08:20 Thursday 12th November 2015
BBC Radio Cambridgeshire
DOTTY MCLEOD: The future of scientific research and invention in Cambridgeshire could suffer as a result of the Government funding freeze. This is the warning from former Cambridge Liberal Democrat MP Julian Huppert, who says companies like microchip designer ARM may have never got off the ground if it wasn’t for research investment in their early days. Government funding for science and research programmes has been frozen at £4.6 billion since 2010. Julian Huppert joins me now,. Morning Julian.
JULIAN HUPPERT: Morning Dotty. How are you?
DOTTY MCLEOD: Yes fine thank you. £4.6 billion does seem like quite a lot of money doesn’t it?
JULIAN HUPPERT: It is in some ways a lot of money. But it’s not as much as is needed if we’re going to make the advances in all areas of science and research, if we’re going to get the benefits we can get in medicine from being able to create new treatments, in physics, in computing. We have lots and lots of evidence that actually the country makes a profit from this investment. We get really good financial returns, as well as the social returns, and the advancement of knowledge for its own sake.
DOTTY MCLEOD: You know what though, we do get some pieces of research, and we talk about them on this programme. You know the other week we had this research into the vocal chords and the testicles of howler monkeys. There’s research out today from the University of Cambridge about the strength of the jaws of a cockroach. And I hear about this and I think well it’s a bit of fun, but what’s the actual point? Is it really worth the money?

### Given information:

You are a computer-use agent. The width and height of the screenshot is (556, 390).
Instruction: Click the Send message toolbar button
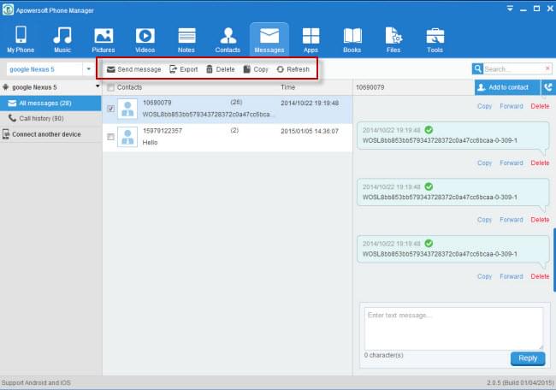[133, 69]
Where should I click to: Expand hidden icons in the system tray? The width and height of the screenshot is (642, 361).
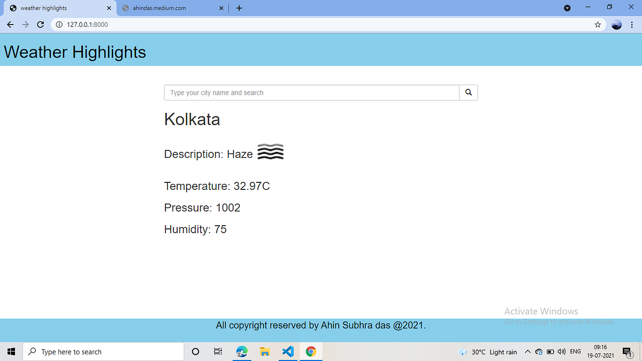pyautogui.click(x=528, y=351)
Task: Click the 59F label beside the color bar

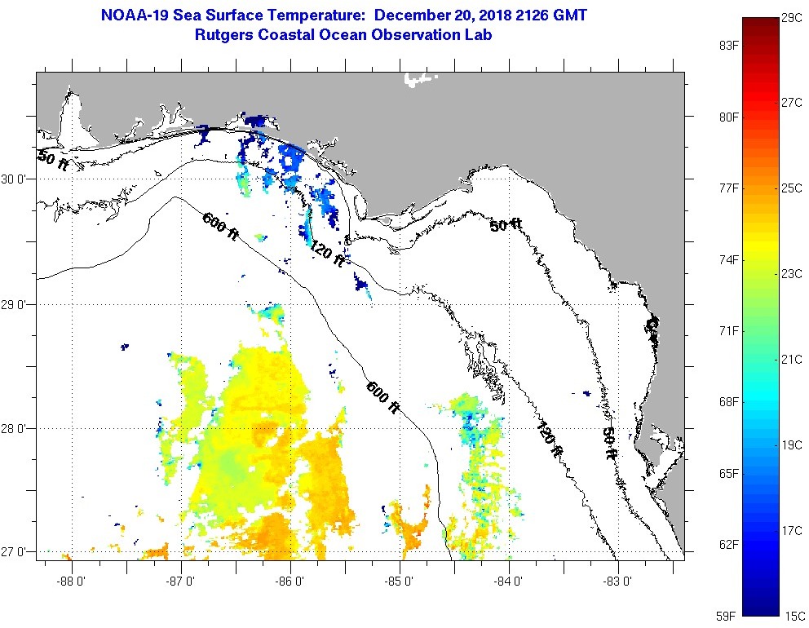Action: coord(728,615)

### Activity:
Reproduce the portion of the radio interview about science funding starting at "JULIAN HUPPERT: It" and ending at "its own sake.", keeping every word and punctuation mark unchanged.

### Output for this task:
JULIAN HUPPERT: It is in some ways a lot of money. But it’s not as much as is needed if we’re going to make the advances in all areas of science and research, if we’re going to get the benefits we can get in medicine from being able to create new treatments, in physics, in computing. We have lots and lots of evidence that actually the country makes a profit from this investment. We get really good financial returns, as well as the social returns, and the advancement of knowledge for its own sake.